Things I learned this weekend from my trip through the Mid-Atlantic States:
- When pulling you over for speeding, Virginia cops will try to frighten you with their mysterious ways and silly hats, but if there’s a cute girl in the car, they’ll only give you a warning.
- Not only is Econolodge cheap, it is also ugly, uncomfortable, noisy, leaky, and the remote controls for the television don’t work.
- The Jersey Shore doesn’t quite stack up to Virgina Beach’s beach, but at least you won’t see Norfolk’s own Eric the Half-a-Turtle on Atlantic City sands. (On the beach in Norfolk we saw a rock with strange patterns. On further inspection, that is, by looking at the other side of the “rock,” we realized we were now looking at the front half of a turtle or tortoise that seemed to be missing its back half.)
- The Abbey Road Pub and Restaurant has a Beatles imitation band that performs occasionally. According to our waitress, “they’re awful.” The food was good however, so if you’re in town, make sure you go, but avoid 9:30 on Friday nights.

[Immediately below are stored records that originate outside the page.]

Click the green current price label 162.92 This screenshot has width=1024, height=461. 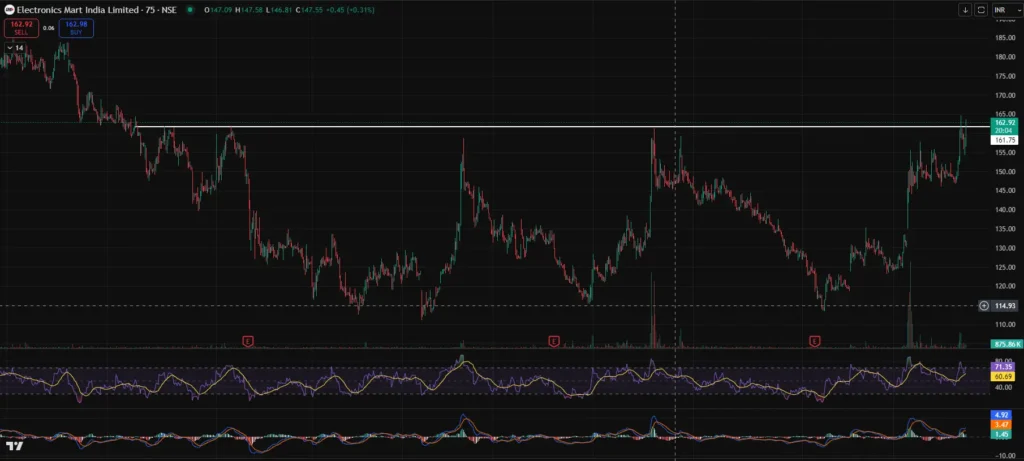(x=1004, y=123)
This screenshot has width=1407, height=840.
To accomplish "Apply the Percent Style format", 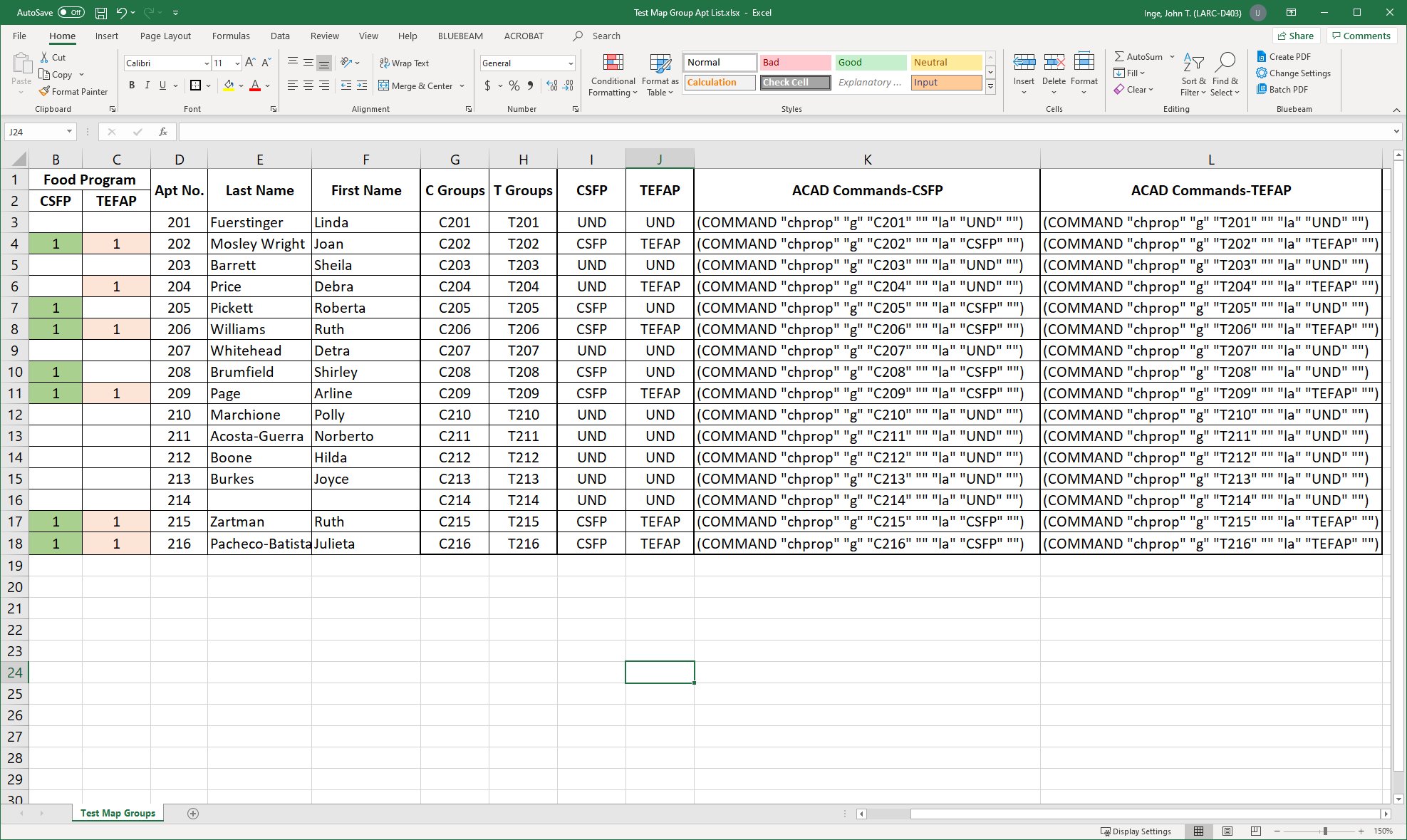I will 514,85.
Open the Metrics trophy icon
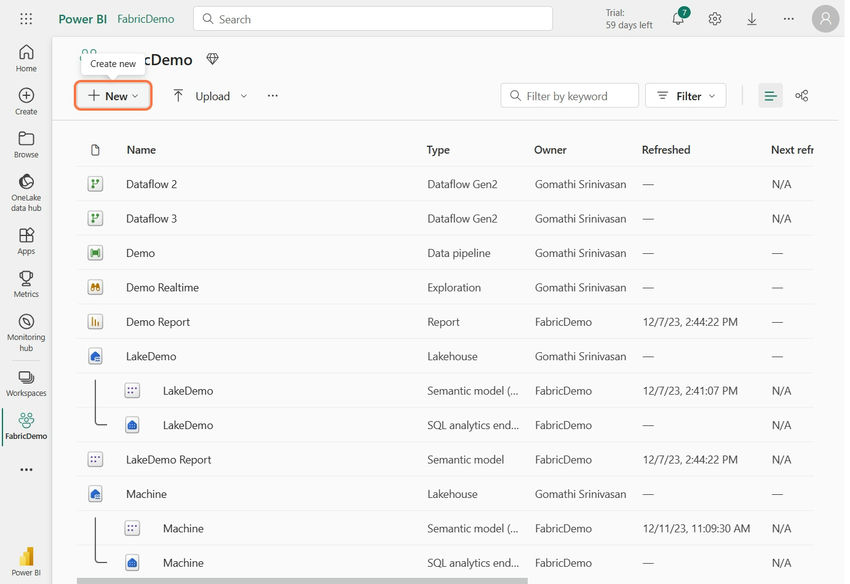 [x=26, y=284]

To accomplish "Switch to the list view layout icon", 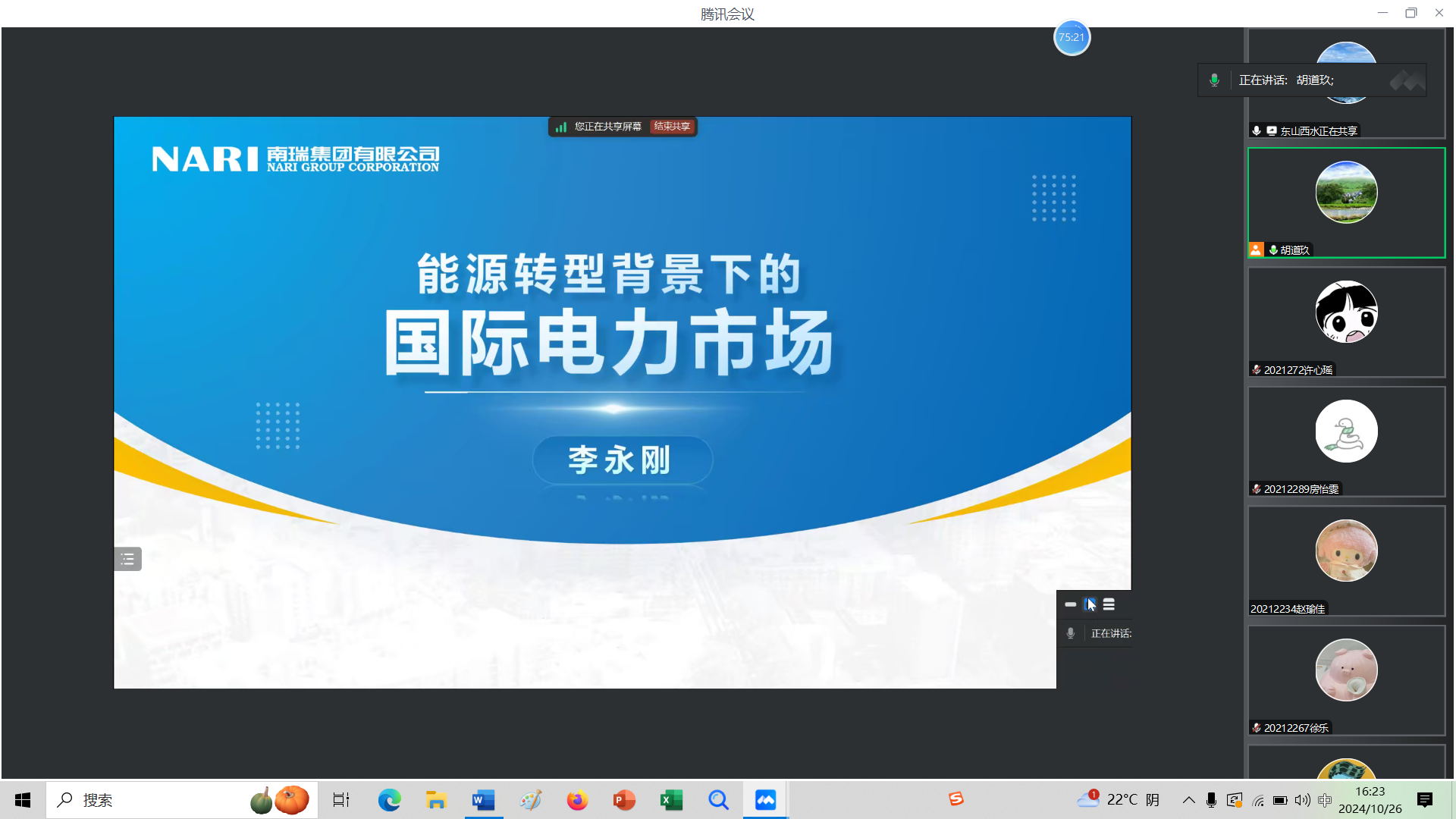I will [1109, 604].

- From what I am told, you should not sit in the sand if you are wearing a women’s bathingsuit. The suits are designed in such a way that a pocket is formed around the crotch. This pocket will collect sand and when you stand up it will spill all over you. No, I do not know this from first-hand experience. Only from word of mouth. And if you’re trying to read into the fact that I used the words “crotch,” “hand” and “mouth” within close proximity, stop. You have a dirty mind. An’ Mama don’ allow that ‘roun’ here.
She also don’t allow no squeeze box playing.
That’s a shame about the EconoLodge thing, since I just booked a reservation at one for this weekend. Hopefully they’re not ALL bad….
I don’t know, Darren. We stayed at two, and they were both bad….
giggle.
🙁
Ok, well… look. I’m probably more high maintenance than most people when it comes to things like that. You can either hope it’s better than ours were, or you can find another hotel and cancel this one. Most hotels let you cancel up until a certain time with no penalty.
I’ll take my chances. I’m just looking for a bed to sleep in, anyway. Most of the rest of my time won’t be spent there, and I’d rather spend my money on fun stuff OUTSIDE of the hotel room, I think. 🙂
where are you going?
Ummmm…..I dunno. 😉
Grumble. I’m still picturing Eric the half a turtle in my head. Thanks, Spike.